Transformation of B. Subtilis
- Mix 2 µL of original stock, 2 µL of 1:10 diluted stock of the desired plasmid with 100 µL of competent cells in an Eppendorf tube.
- Incubate the cells at 37℃ at 200 rpm for 1.5 hours to complete the transformation.
- Spread transformed cells on LB plate with the appropriate antibiotic. Incubate the plates at room temperature overnight to select transformants.
Preparation of Lysis Buffers, Lysozyme
- Preparation of 0.5 L of 1 M Tris-HCl (pH 8) Stock:
- Dissolve 60.5 g TRIS in 400 mL dH2O.
- Adjust pH using 30 M HCl to pH 8 (tested with pH strips).
- Make up volume to 500 mL with dH2O.
- Preparation of 500 mL 0.5 M EDTA Stock:
- Dissolve 93.0 g EDTA (EDTA. Na22H2O) in 400 mL dH2O.
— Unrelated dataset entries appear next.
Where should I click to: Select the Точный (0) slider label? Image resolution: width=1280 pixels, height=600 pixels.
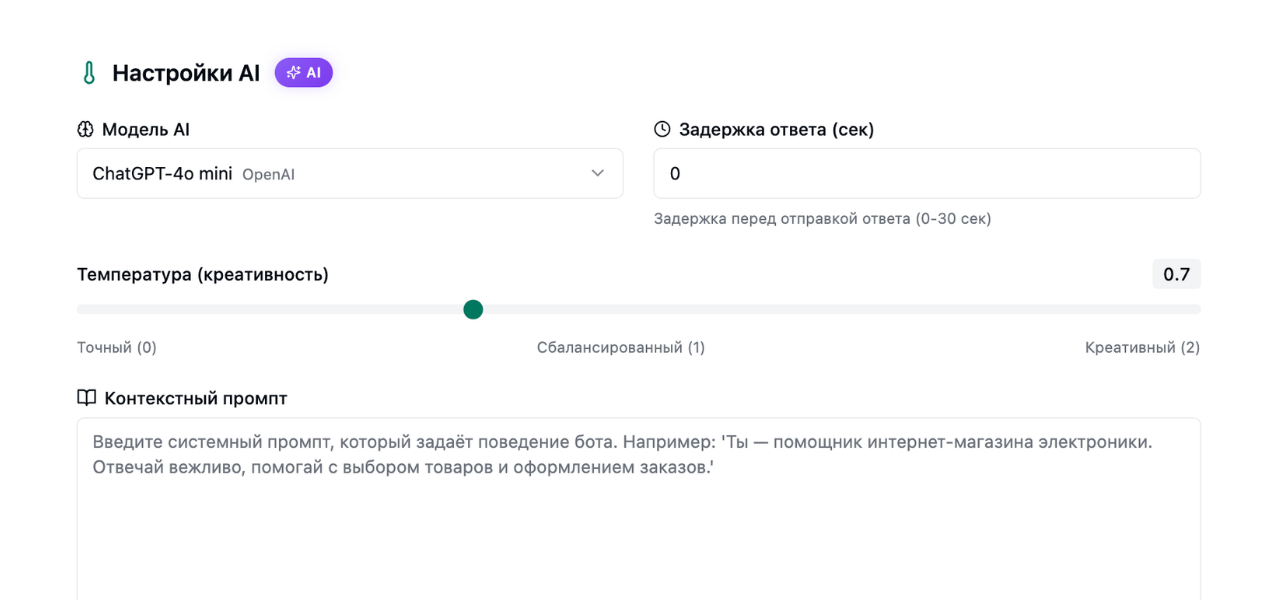click(x=117, y=348)
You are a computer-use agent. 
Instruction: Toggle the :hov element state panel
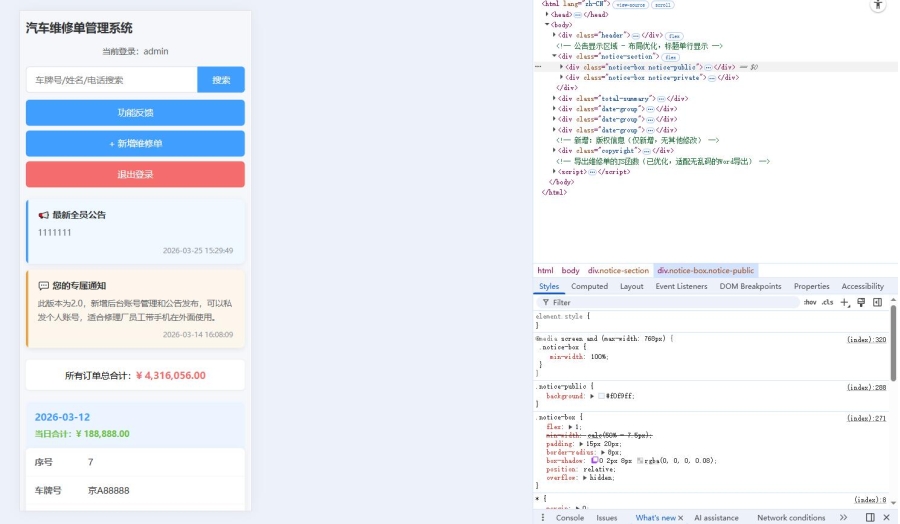[x=810, y=302]
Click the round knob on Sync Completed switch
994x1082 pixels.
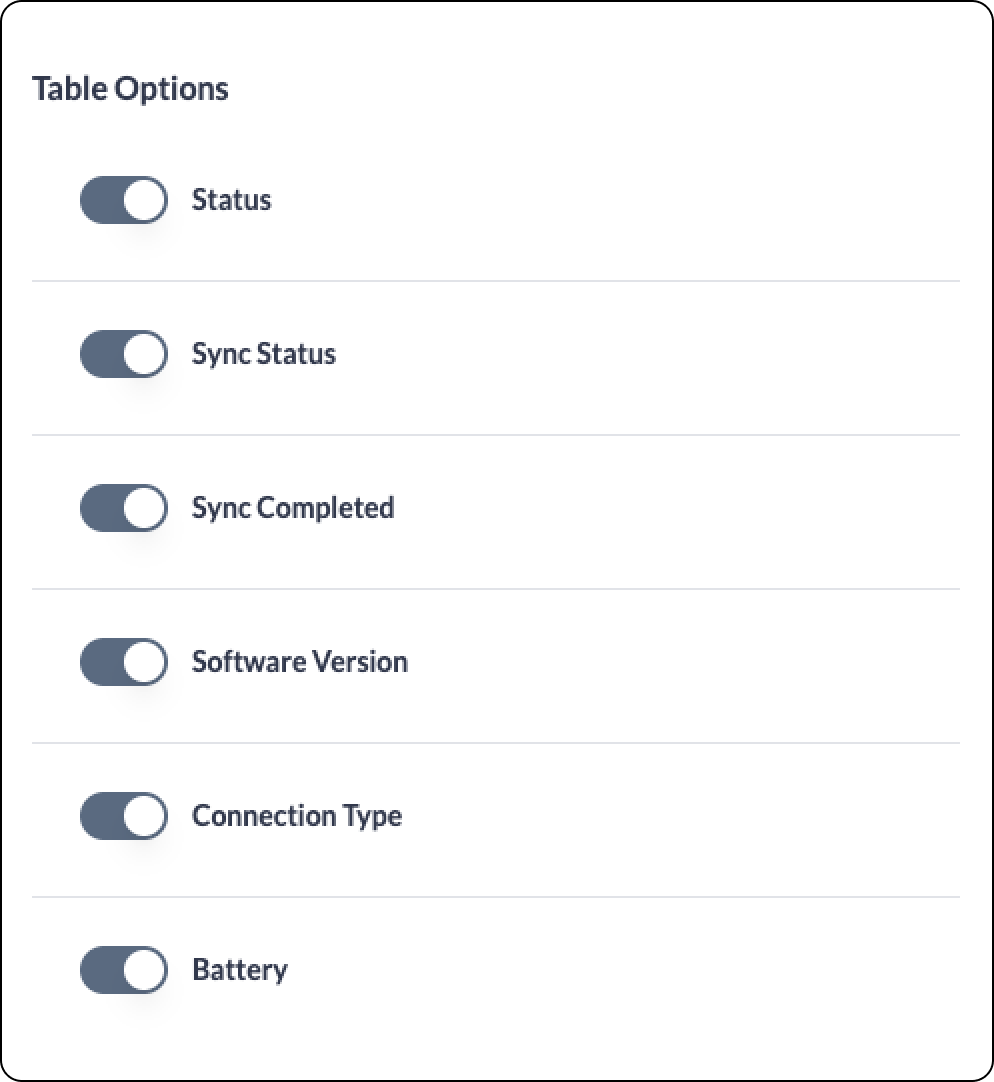(145, 508)
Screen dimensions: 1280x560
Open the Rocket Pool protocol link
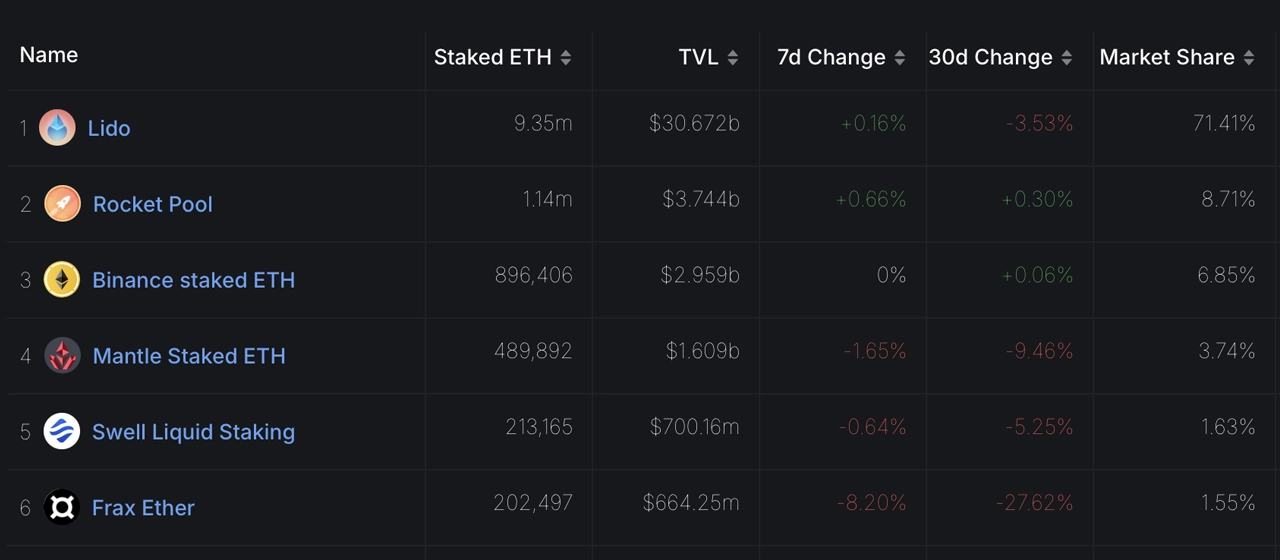click(153, 204)
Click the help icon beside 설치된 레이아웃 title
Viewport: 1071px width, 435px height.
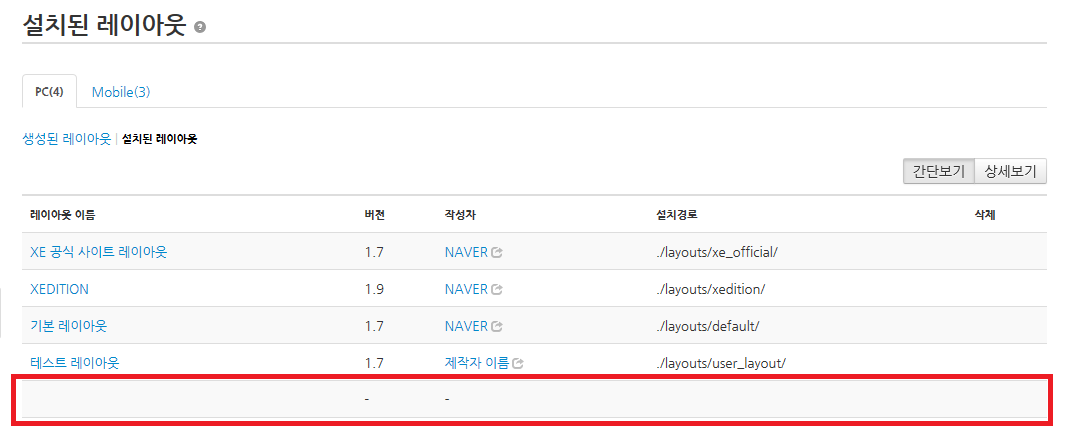pos(200,28)
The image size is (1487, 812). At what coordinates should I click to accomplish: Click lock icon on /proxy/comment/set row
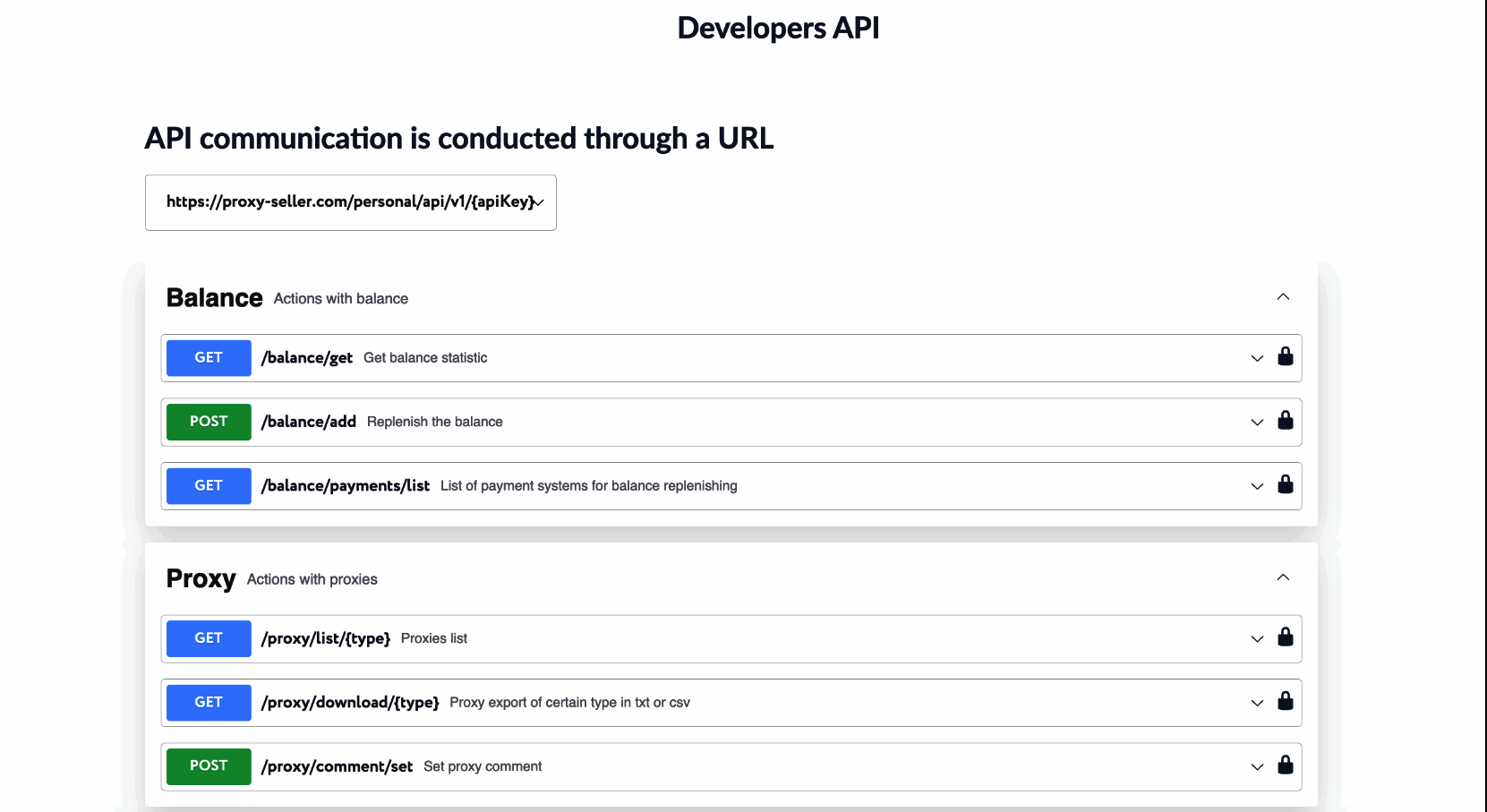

- Add 10 g NaOH powder to adjust to pH 8.
- Add dH2O to make up the volume to 500 mL.
- Preparing 500 mL TRIS + EDTA + SDS - Lysis Buffer:
- Add 5 mL of 1 M Tris-HCl (pH 8) to 1 mL 0.5 M EDTA.
- Add to 5 mL of 10% SDS solution (purchased) to 400 mL dH2O.
- Mix, then add more dH2O to make up 500 mL.
- Preparing Lysozyme Solution (20 mg/mL):
- Add 0.100 g of Lysozyme powder to 5 mL Tris buffer.
- Dissolve.
- (Makes 20 mg/mL STOCK)